If (1) is False, the function moves on to the next character.

If (2) is True, then the function moves on to step 3.
If (2) is False, then the function moves on to step 3.

If (3) is True, then the function moves on to step 4.
If (3) is False, then the function moves on to the next character.

If (4) is True, then the function adds (1 / (total number of letter pairs)) to the value of the dictionary key that corresponds to the letter pair.
If (4) is False, the dictionary for the current letter is updated to add a key of the subsequent letter with a value of (1 / total number of letter pairs). 

The function returns the pair dictionary. 
'''

###  <span style="color:teal">Project 5: `apply` (15 points)</span>

The final part of the project is to write a function named `apply` that will use a decryption key (a dictionary mapping ciphertext letters to plaintext) to update a partially decrypted string.
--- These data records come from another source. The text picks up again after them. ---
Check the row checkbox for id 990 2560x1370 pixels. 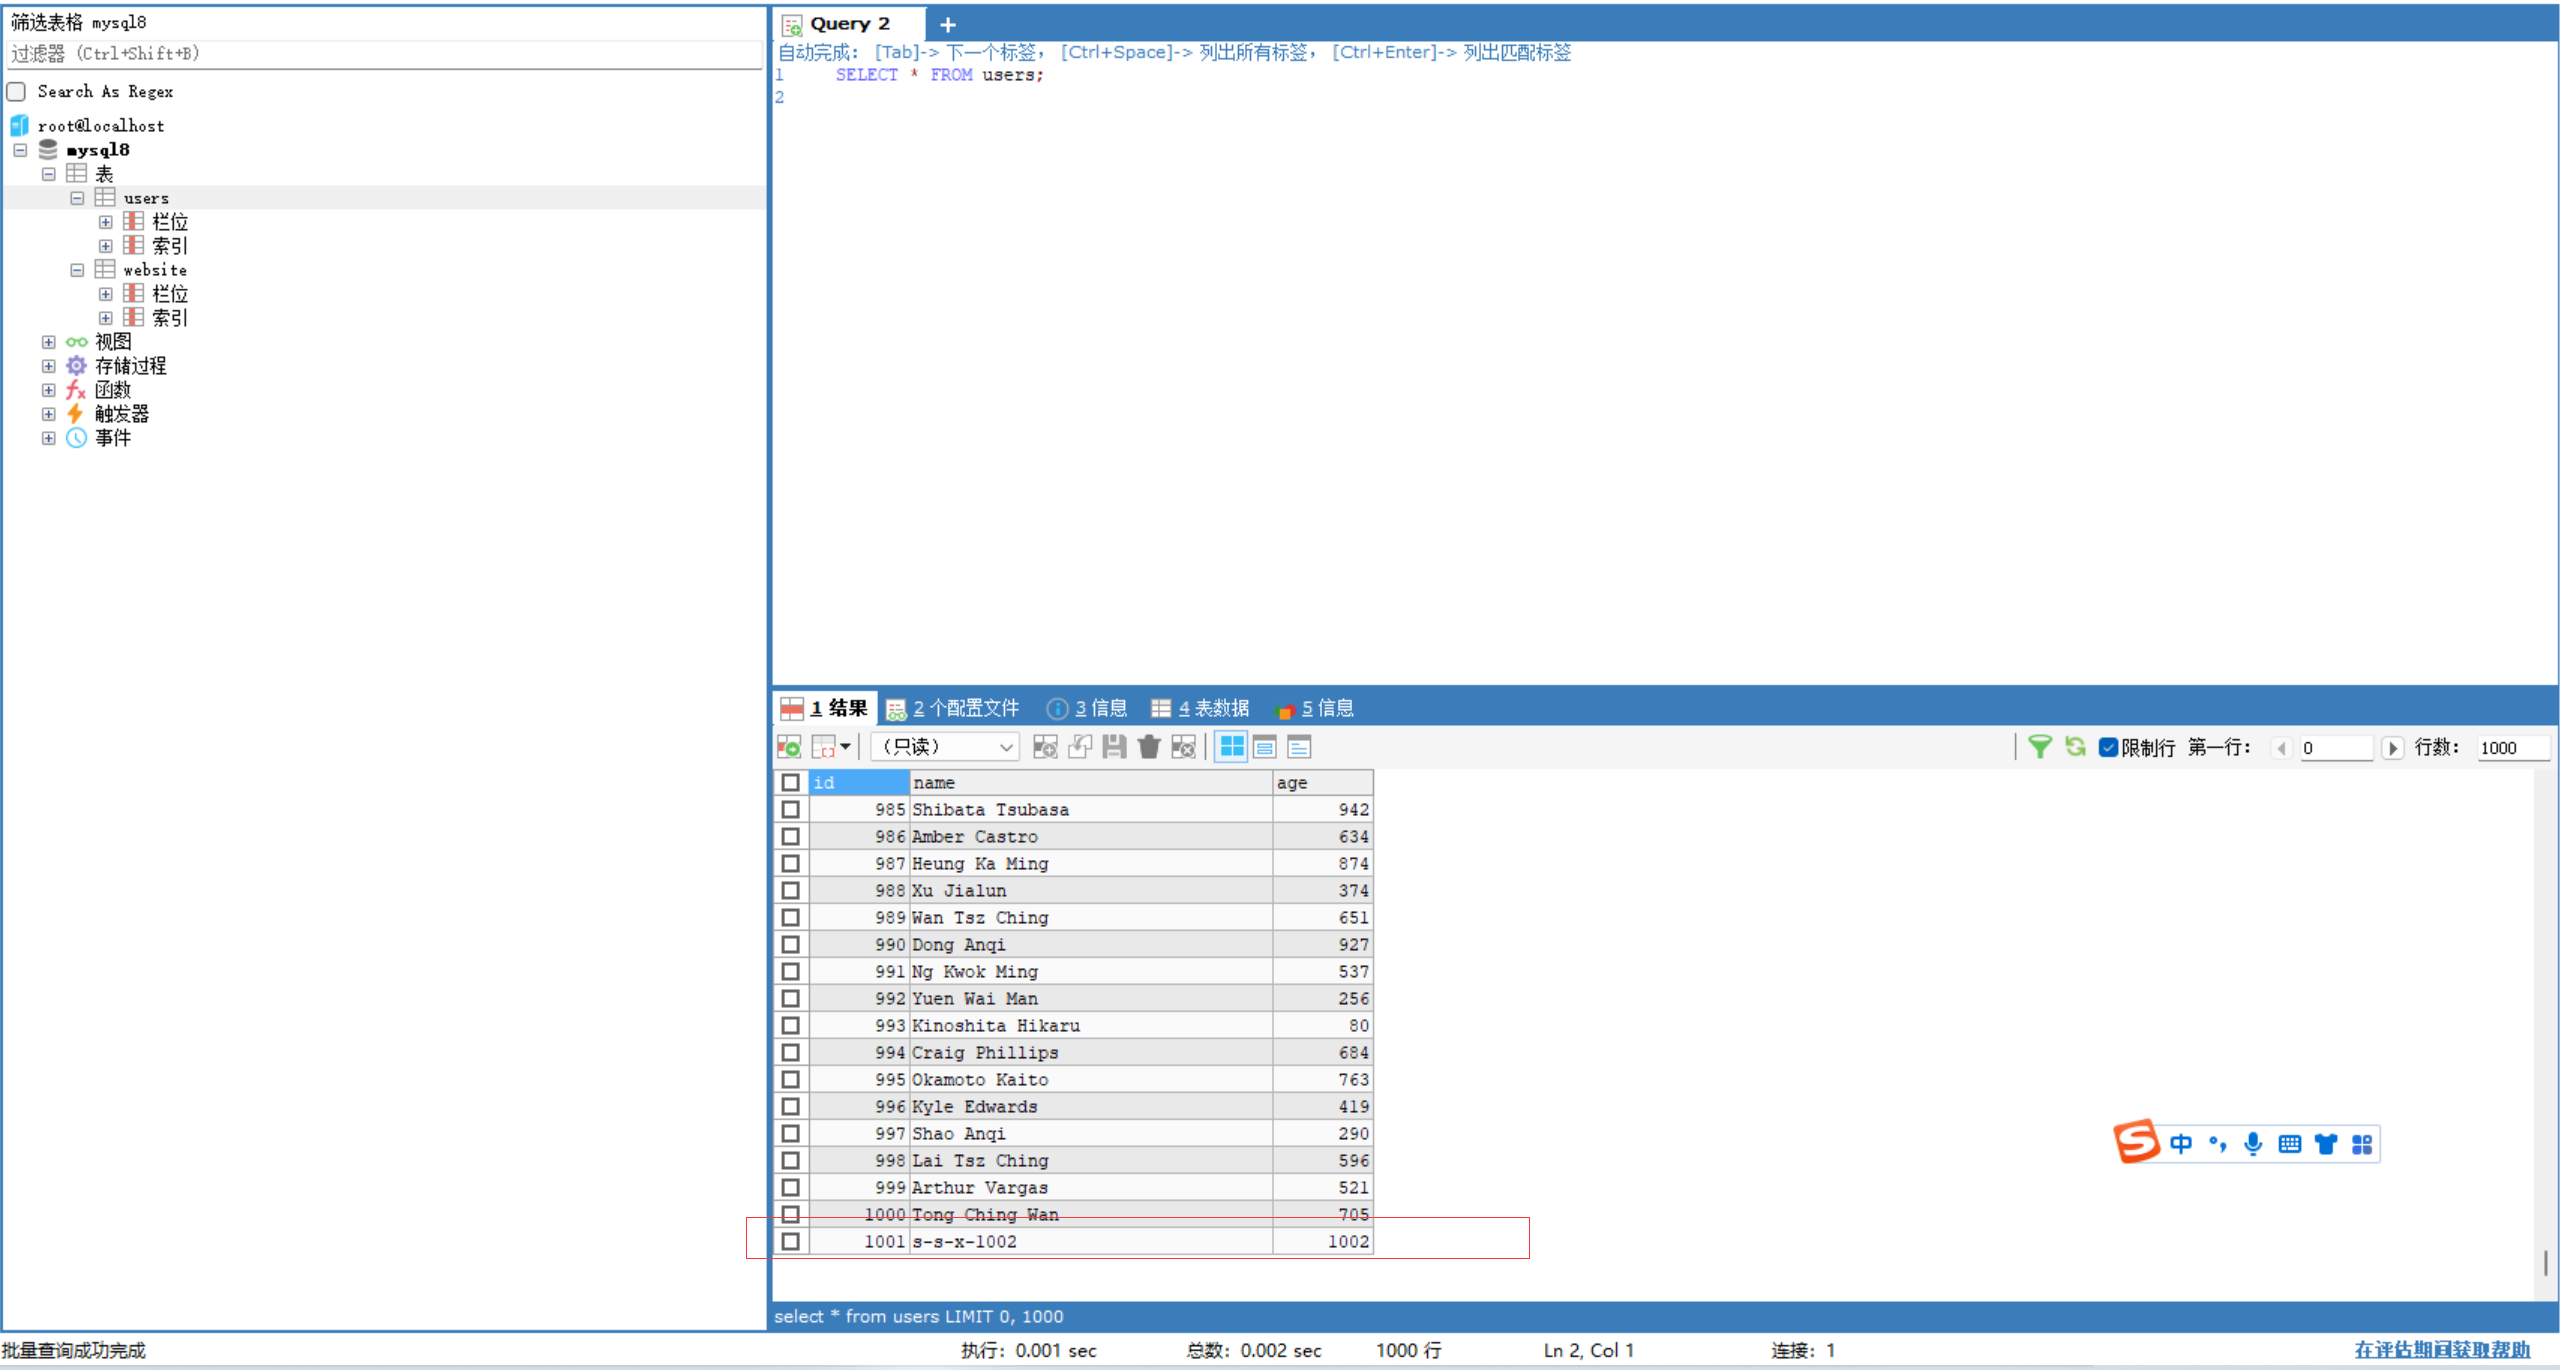coord(790,944)
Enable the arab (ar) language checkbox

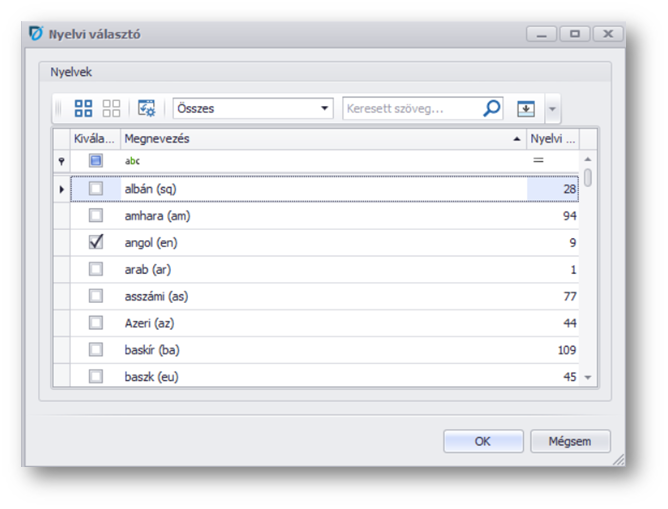96,269
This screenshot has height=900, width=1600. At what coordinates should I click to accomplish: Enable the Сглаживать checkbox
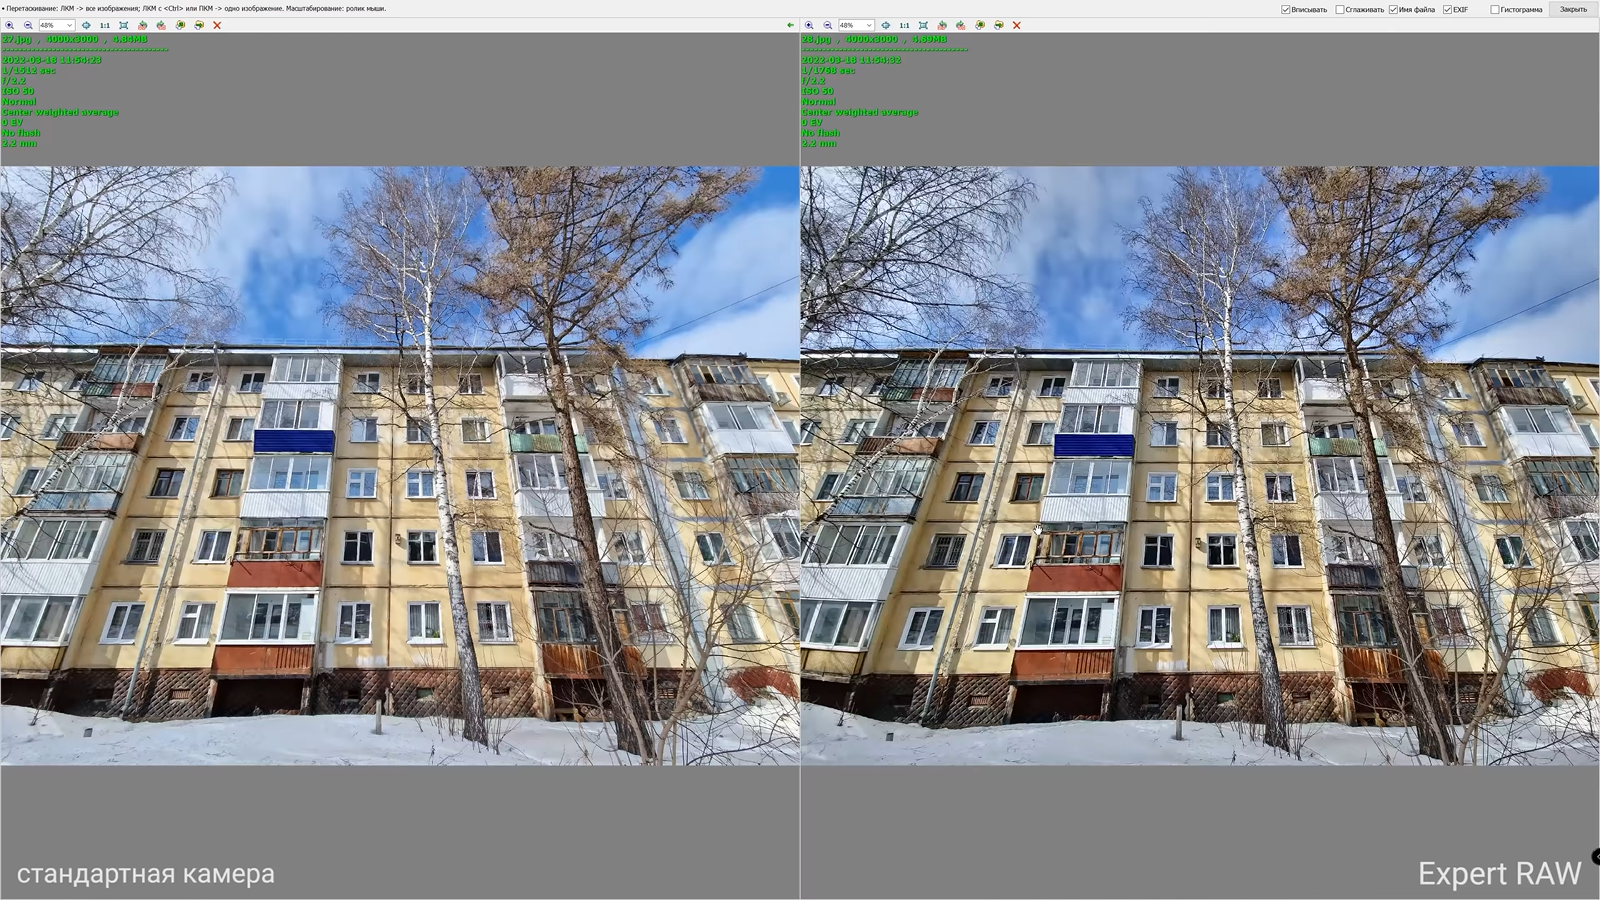click(x=1340, y=10)
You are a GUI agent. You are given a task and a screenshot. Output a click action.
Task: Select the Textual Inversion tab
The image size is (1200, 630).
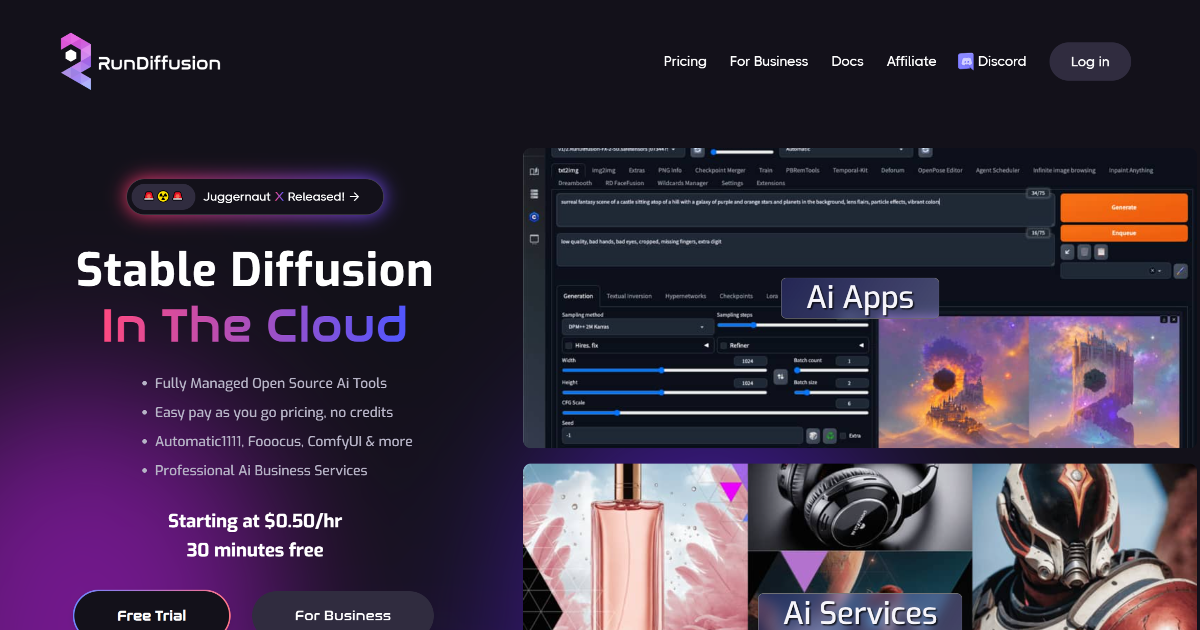tap(629, 296)
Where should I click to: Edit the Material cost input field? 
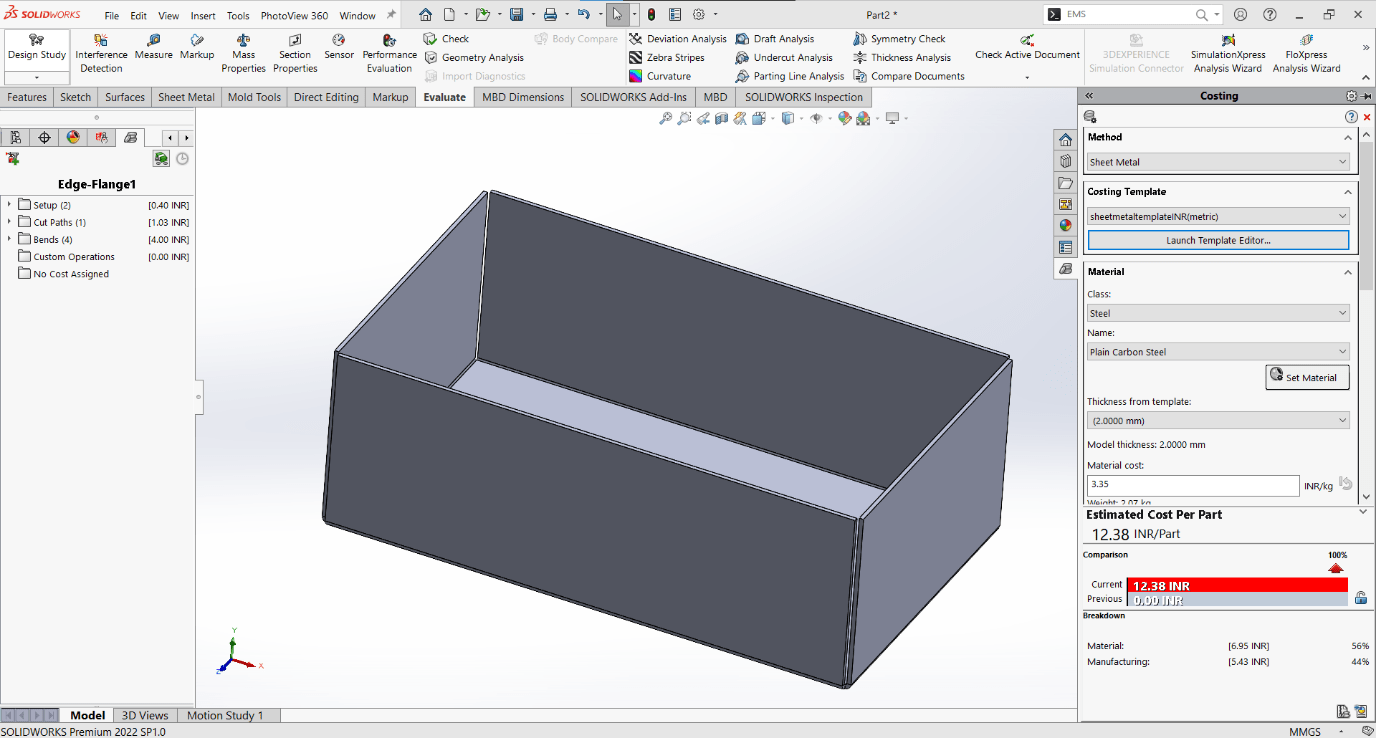coord(1192,484)
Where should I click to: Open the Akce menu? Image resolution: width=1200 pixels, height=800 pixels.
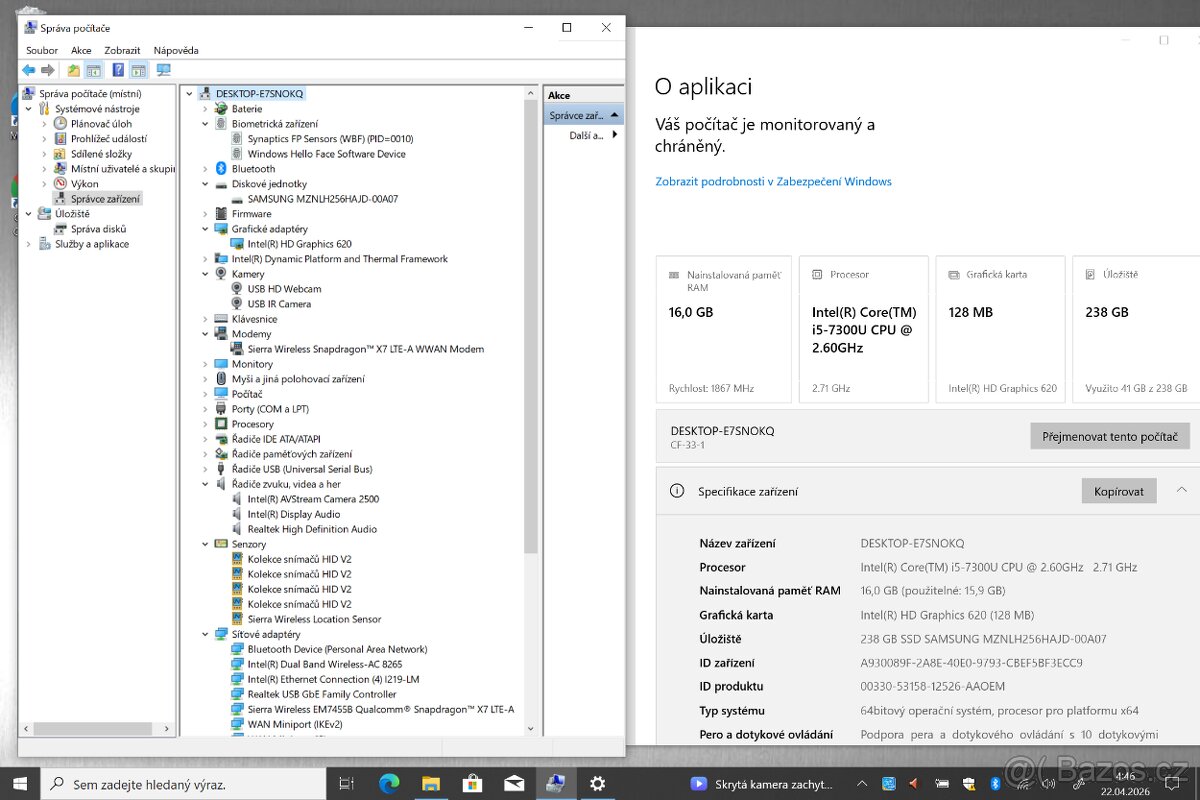81,50
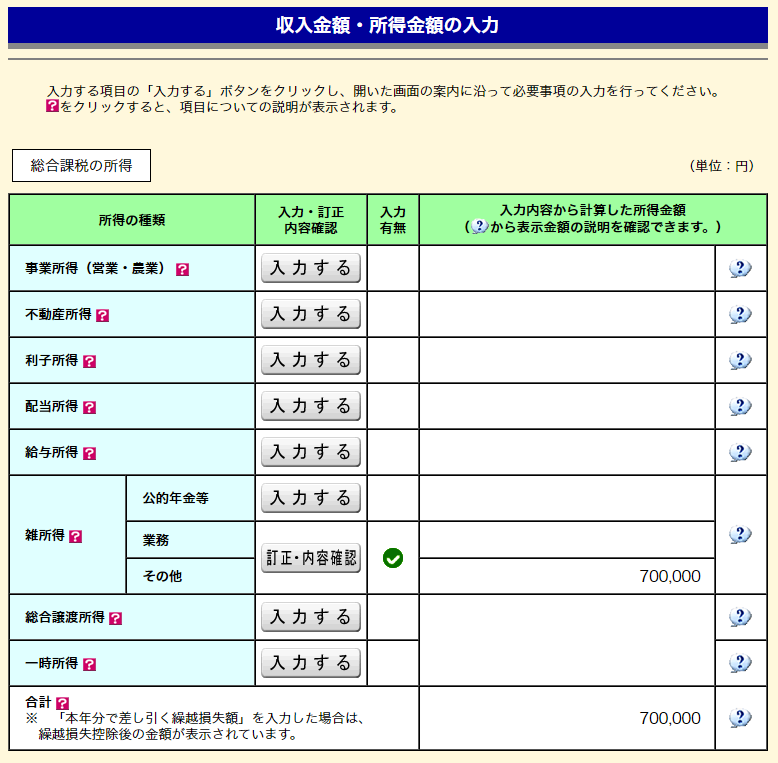Select the 入力する button for 一時所得
The height and width of the screenshot is (763, 778).
311,663
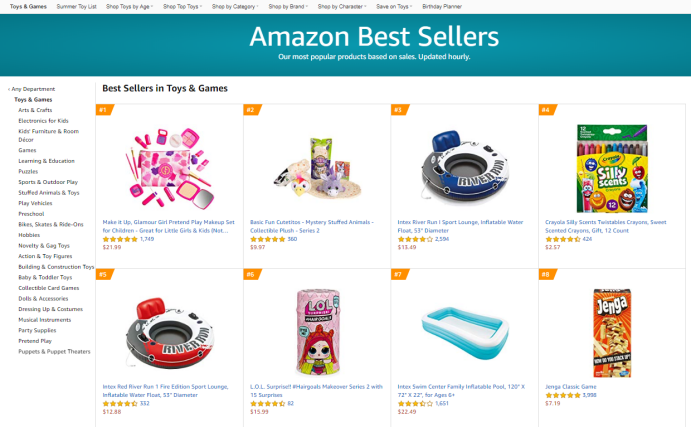The image size is (692, 428).
Task: Open the Summer Toy List tab
Action: [x=76, y=6]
For example, this key replaces X with `'f'`, Z with `'i'`, I with `'s'`, and V with `'h'`:
```
>>> k = {'X':'f', 'Z':'i', 'I':'s', 'V':'h'}
```

If we apply the key to the example ciphertext this is the result:
```
>>> apply(k, 'UEK XZIV, MOU XZIV, RKP XZIV, QHGK XZIV.')
'UEK fish, MOU fish, RKP fish, QHGK fish.'
```

##### <span style="color:red">Code</span>

In [25]:
def apply(key, quote):
    '''
    Replaces decrypted letters in a ciphertext with their known values.
    
    :param set key: The key to the ciphertext.
    :param str quote: The quote that is being attempted to be deciphered.
    :return: A string with the known letters replaced within the string.
    :rtype: str
    '''
    
    final_string = ''
    i = 0
    for char in list(quote):
        i += 1
        for thing in key:
            if char == thing:
                final_string += key[thing]
        if len(final_string) != i:
            final_string += char
    return final_string

##### <span style="color:red">Autograder Tests</span>

In [26]:
# make a decryption key to use in the tests
k = {'X':'f', 'Z':'i', 'I':'s', 'V':'h'}

# apply the key 
assert apply(k,'XZIV') == 'fish'
assert apply(k,'UDKLCXZIV') == 'UDKLCfish'
assert apply(k,'XMIVZQP') == 'fMshiQP'
assert apply(k,'JSBWC') == 'JSBWC'

##### <span style="color:red">Documentation</span>

For each character in quote, the function checks each key in the key dictionary. If they match, then the value of the specific key is placed into the string final_string. If after going through all of the keys there is no match, the original letter is placed into final_string. 

After going through all of the letters in quote, the function returns the final string.